FINRA Security Frequently Asked Questions
Are the fingerprint files (print images and personal data) sent by our firm stored by FINRA? If so, where and for how long? How are those files kept secure?
If a firm chooses to send the fingerprint data to FINRA via EFS transmissions, it must be from FINRA certified vendor equipment. The EFS transmissions are kept secure through the use of Digital Certificates and S/MIME encryption.
EFP/EFS fingerprint images and demographic data are stored in a database with FINRA while they await disposition by the FBI. All information sent to and information received from the FBI is encrypted. After the FBI responses are received, the data is maintained in this database for 30 days after which the information is only available from offsite secure storage databases.
All FBI CHRI (Criminal History Record Information) data is encrypted during transmission to long-term storage and is encrypted inside the repository.
Who controls the Access Permissions for the systems in which our data is stored?
The FINRA Operations and Engineering group strictly enforces the short-term database access, which is limited to a subset of FINRA employees.
The FBI CHRI is available to the firm that submitted the fingerprint card along with any affiliated firm that is using that fingerprint card to satisfy its fingerprint requirements. The FBI CHRI is also available to regulators with whom the individual is requesting registration, has, or had a registration with the firm that submitted the fingerprint card. A limited number of FINRA employees have access to the long-term storage of the fingerprint images.

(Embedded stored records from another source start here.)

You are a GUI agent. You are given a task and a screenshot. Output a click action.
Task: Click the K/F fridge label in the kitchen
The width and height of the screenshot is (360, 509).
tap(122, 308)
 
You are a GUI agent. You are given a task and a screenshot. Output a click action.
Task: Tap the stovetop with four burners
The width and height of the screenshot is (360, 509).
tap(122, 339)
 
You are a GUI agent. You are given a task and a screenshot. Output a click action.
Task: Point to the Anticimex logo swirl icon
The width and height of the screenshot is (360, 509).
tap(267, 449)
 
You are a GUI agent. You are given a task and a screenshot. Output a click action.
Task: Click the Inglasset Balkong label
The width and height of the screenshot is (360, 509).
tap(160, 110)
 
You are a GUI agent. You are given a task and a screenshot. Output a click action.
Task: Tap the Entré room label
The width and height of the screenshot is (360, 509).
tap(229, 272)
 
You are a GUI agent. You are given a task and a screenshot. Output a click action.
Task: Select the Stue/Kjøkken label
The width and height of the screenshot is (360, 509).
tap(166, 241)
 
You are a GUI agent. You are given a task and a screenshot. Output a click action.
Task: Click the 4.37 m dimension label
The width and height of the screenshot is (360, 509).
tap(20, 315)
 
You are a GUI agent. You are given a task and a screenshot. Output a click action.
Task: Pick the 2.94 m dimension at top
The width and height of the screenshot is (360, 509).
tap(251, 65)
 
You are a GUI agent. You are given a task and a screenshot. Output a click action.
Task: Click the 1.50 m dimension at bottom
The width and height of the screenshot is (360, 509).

Is the data sent between FINRA and the FBI encrypted?
The data between FINRA and FBI is transmitted over a secure transmission line and is encrypted with a hardware encryption device. The FBI has certified this line and configuration.
Does FINRA have a group of personnel assigned to the implementation and maintenance of information security? If so, please provide a brief explanation of what they do.
Yes, FINRA Corporate Information Security is the group responsible for overseeing Information Security at FINRA. This would include creation of security policies and standards, compliance verifications to those standards and policies, risk assessments of all applications, working with development teams on securing applications during design phases and oversight of operational security programs such as antivirus, firewalls, and intrusion detection. The actual security maintenance of our systems is the responsibility of the systems' administrators with compliance monitoring performed by FINRA Corporate Information Security.
Are the information systems that store our employees' personal and fingerprint information audited by a third-party group?
FINRA has their own Internal Audit Department, which is empowered by the Board to perform such audits. Our Internal Audit staff frequently hire outside consultants to conduct or assist in conducting audits. In addition, our external auditor performs audits as well. The audits serve to validate the integrity of the system, however, neither the Internal Audit staff or external auditors are provided access to the fingerprint data.
Are the systems regularly tested for weaknesses, and patched appropriately?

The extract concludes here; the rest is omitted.